Earth day is about more than just posting a few candid shots of trips to the Grand Canyon on Instagram, it is about taking a day to appreciate our natural resources and recognize the damage that has been done to the environment. While we are collectively much more aware of the effects of our actions on the world, there is still more work to be done, this is no secret.
With the advent of social media and the culture of “wokeism” reaching its spindly fingers across every media outlet, we have become obsessed with trying to educate others on the problems that have been caused through years of harmful waste poisoning our planet. It is hard to escape the infographics that give us 10 easy tips to save energy, or compare the amount of water used up annually to the number of kitty pools that could be filled with all the discarded water. Indeed, it seems that at every corner you turn on social media, people aim to throw out as many statistics as possible in the hopes that it will make the observer think more deeply about their environmental footprint. This is all in good faith, of course, but how effective is the method of bombarding friends with bandwagon propaganda? The problem with the modern method of disseminating information is that the power of social media and the gift of the modern world has made it so that we can choose to ignore pressing issues, like climate change, instead of being commanded to care about these issues out of necessity. Most of the time, people make the decision to look the other way, to ignore whatever facts may be right in front of them, and just keep scrolling.

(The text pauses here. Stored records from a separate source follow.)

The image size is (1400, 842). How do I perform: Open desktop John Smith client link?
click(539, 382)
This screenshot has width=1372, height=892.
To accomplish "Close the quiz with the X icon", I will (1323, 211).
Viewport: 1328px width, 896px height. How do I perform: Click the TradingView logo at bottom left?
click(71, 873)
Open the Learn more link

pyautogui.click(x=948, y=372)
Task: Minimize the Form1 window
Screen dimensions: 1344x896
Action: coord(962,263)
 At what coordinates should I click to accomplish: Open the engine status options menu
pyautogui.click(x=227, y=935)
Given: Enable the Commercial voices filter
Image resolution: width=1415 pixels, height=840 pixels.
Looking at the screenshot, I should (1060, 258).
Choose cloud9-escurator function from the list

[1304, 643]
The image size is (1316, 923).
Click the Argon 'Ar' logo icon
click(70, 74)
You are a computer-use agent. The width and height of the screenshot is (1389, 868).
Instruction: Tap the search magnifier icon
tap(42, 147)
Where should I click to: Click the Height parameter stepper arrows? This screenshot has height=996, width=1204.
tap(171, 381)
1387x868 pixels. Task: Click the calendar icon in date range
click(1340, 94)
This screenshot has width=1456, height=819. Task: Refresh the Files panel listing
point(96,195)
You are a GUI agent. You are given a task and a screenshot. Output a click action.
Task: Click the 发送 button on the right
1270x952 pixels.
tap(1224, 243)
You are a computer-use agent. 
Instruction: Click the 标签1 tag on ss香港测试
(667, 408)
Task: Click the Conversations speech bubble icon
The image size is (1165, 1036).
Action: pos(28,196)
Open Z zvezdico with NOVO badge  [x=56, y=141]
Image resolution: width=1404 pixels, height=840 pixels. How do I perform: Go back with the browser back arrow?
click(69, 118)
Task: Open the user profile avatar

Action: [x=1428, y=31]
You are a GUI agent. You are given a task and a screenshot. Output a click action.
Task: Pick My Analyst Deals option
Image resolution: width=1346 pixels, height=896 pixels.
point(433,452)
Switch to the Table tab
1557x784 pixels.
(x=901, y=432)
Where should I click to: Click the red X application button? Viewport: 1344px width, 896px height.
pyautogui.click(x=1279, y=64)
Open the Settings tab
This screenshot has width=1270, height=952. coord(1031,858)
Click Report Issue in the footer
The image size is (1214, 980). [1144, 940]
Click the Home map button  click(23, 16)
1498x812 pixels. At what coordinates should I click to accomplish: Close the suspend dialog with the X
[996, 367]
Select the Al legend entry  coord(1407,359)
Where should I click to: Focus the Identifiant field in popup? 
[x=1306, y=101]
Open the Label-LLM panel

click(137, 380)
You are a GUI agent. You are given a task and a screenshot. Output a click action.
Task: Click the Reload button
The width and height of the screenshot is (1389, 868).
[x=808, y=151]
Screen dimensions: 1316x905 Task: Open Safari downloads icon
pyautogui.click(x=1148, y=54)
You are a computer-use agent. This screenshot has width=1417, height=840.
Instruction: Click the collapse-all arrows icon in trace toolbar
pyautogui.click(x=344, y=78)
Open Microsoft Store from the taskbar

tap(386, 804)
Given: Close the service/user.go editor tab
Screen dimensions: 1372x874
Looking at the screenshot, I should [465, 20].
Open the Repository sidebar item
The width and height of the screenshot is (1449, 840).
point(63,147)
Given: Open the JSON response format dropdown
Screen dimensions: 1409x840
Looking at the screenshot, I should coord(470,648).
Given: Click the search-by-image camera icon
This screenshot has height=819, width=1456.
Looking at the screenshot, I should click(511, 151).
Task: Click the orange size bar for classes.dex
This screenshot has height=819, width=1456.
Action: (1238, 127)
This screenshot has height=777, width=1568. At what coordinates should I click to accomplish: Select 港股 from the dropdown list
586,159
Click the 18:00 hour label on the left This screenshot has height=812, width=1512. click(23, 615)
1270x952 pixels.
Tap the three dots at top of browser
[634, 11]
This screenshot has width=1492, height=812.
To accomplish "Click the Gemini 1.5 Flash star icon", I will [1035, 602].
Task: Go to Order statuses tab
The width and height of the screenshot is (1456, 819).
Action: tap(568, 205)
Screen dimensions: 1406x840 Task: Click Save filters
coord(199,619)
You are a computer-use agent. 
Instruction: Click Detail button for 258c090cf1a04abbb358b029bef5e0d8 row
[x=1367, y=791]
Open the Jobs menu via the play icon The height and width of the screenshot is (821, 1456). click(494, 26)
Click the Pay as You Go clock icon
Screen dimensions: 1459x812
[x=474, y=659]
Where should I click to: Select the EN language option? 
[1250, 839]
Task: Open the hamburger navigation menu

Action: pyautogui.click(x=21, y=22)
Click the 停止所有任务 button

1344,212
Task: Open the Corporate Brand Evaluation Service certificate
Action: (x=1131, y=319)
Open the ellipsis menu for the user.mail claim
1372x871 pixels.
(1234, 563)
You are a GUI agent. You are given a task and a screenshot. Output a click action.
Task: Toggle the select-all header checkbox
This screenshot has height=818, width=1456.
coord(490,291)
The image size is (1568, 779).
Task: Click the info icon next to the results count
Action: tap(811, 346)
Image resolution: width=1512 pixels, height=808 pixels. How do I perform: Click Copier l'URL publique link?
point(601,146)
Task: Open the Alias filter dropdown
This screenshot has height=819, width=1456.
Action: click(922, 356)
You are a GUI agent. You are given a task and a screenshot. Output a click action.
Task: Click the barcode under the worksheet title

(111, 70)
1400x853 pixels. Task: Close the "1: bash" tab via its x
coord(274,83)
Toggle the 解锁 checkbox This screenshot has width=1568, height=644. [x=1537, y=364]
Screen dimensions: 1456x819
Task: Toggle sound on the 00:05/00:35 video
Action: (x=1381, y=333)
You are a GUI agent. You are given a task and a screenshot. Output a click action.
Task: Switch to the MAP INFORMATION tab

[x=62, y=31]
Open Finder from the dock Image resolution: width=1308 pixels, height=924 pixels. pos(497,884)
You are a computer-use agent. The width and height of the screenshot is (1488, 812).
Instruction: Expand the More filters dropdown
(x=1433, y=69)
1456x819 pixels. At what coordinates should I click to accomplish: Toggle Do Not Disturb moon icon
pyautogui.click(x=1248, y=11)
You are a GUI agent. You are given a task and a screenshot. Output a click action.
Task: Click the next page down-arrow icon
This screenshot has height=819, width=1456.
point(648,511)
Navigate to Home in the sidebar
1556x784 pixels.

Judaism offers a more interpersonal relationship with the specific topic of keeping the world in good health, one that looks at the bond between humans and the natural world as a bond that is unmediated. Deuteronomy 20:19 states “Is the tree of the field human [to defend itself in a siege]?” The literal answer is no; trees cannot just get up and walk away when they are in danger. We can extend this text to mean that the tree of the field is like a human, but also that a human is like the tree of the field. The parallel is that humans are sometimes put into situations which we cannot control, just as trees cannot control their surroundings or their fates. Therefore, this encourages us to think of nature (or a tree) as another living being whose life is equally important to human life, only the tree cannot advocate for itself and wellbeing. Without getting too philosophical, I would like to distill this message down to the basic epithet that is all too familiar to any student taking a humanities course at UCLA; we owe to each other a certain degree of responsibility and the option to be an onlooker that has evolved with time makes it easy for us to forget that. This includes the obligation we have to keep the world in good health not only for the sake of self-preservation, but for the moral commitment that we have to the natural world. Judaism urges us to take a hard look at the objects around us and not just view a relationship as one that we can gain something from, but as one that is mutually reciprocated.